Shifting my focus changed my perspective.
I chose to stop letting the aftermath of rejection leave me stuck in a place where I fixated on the hopes of a future with the hims of my past. I started to see myself differently—not as the woman who had been left, but as the woman who still had a lot of her life left to live.
I was literally transformed when I decided to change the way I thought about this. The Bible tells us to set our minds on things above, not on what is here below. What does this mean? For me, it means not allowing the pain of what has happened to me to eclipse what happened for me on the cross. Jesus was way more rejected than I will ever be when he chose to die for tons of people who would never choose him back.
But He didn’t stop at rejection. He followed that up with resurrection, and that is my model. To not stop at the pain but to see it as an opportunity for new confidence, new clarity, and new life to emerge.
God means it when he says we can be transformed by the renewing of our minds. When we allow Him into those wounded spaces, he can begin the work of showering us with the truth. The truth is that you are not unwanted. The truth is that you belonged and were chosen long before you even had a name.
I honestly believe that God can use rejection as an opportunity to show you who you really are. Maybe you can use this time to fully understand that you are worthy today. Not 20 pounds lighter or 10 years younger, but right now. That’s resurrected thinking right there!

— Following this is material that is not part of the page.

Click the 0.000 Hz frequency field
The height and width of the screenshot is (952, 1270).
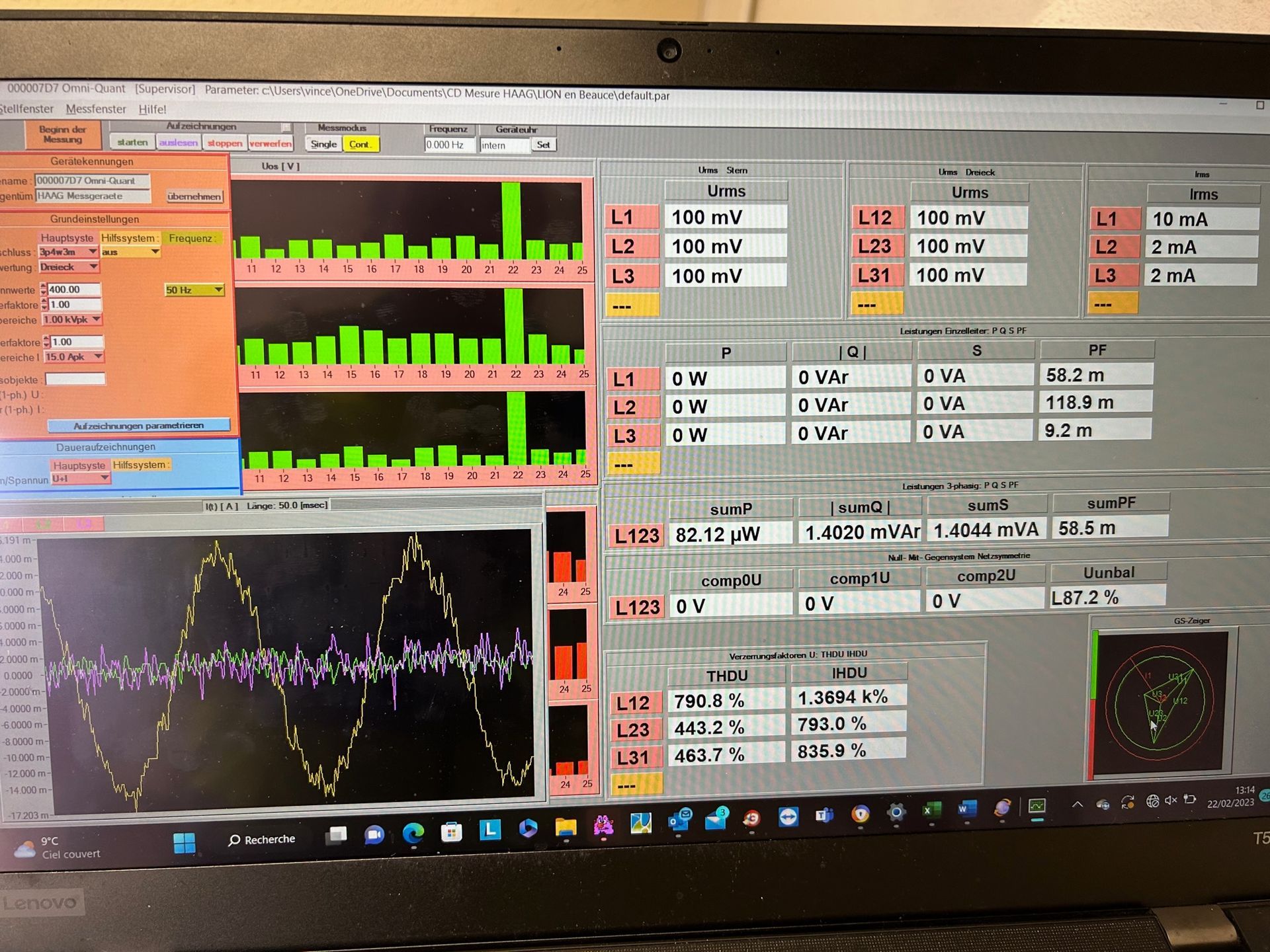point(448,145)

Maybe it’s a reset of your priorities because whoever you were dating got every last bit of your attention, and you forgot that you were a whole person all by yourself. A whole person with whole dreams, goals, gifts, and talents that went shelved because you were blinded by the counterfeit catch that was in front of you.
My encouragement to you is this: God can use anything. That rejection may have very well been a form of protection or redirection.

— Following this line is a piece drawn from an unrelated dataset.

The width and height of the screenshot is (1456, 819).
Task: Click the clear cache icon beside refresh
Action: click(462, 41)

In my life, God has used rejection as a way to more purposefully reposition me.
I know for sure that there are people I would have never met, experiences that I would have never had, and a closeness in my relationship with God that I would have never felt had I not been separated from the people, places, and things through those times of rejection.

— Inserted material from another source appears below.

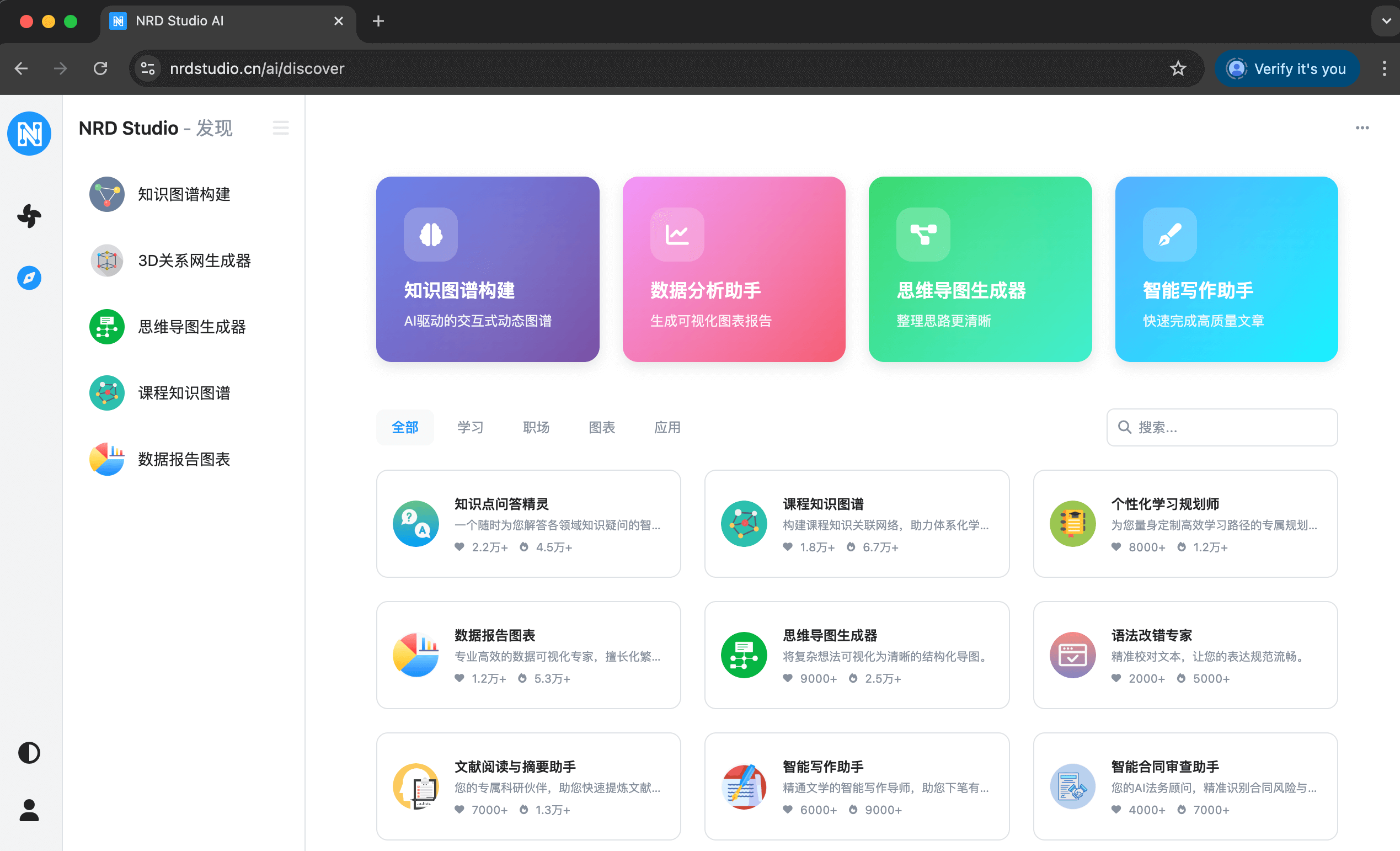This screenshot has width=1400, height=851.
Task: Click the NRD Studio logo icon
Action: click(x=29, y=134)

So, here’s a challenge: Take a look back at some of your past rejections. For you, maybe it’s not the love interest who said “not anymore,” but it’s the employer who said “not yet,” or it’s the college that said “no.” Whoever gave you the cold shoulder, think about them and consider this question: Is your life worse because of that rejection? If it is, my bad for making you relive those things. But my guess is that, in some cases, your life might actually be better.
I hate the act of silver lining. Trying to make bad experiences sound like they were all worth it in the end is not very comforting when you are hurting. Nobody wants to go through pain, even if there might be something redeemable on the other side of it. The truth is, sometimes you get rejected and there’s no comeback kid moment at the end of it. It just sucks. Even then, we still get to choose how we will respond to that pain.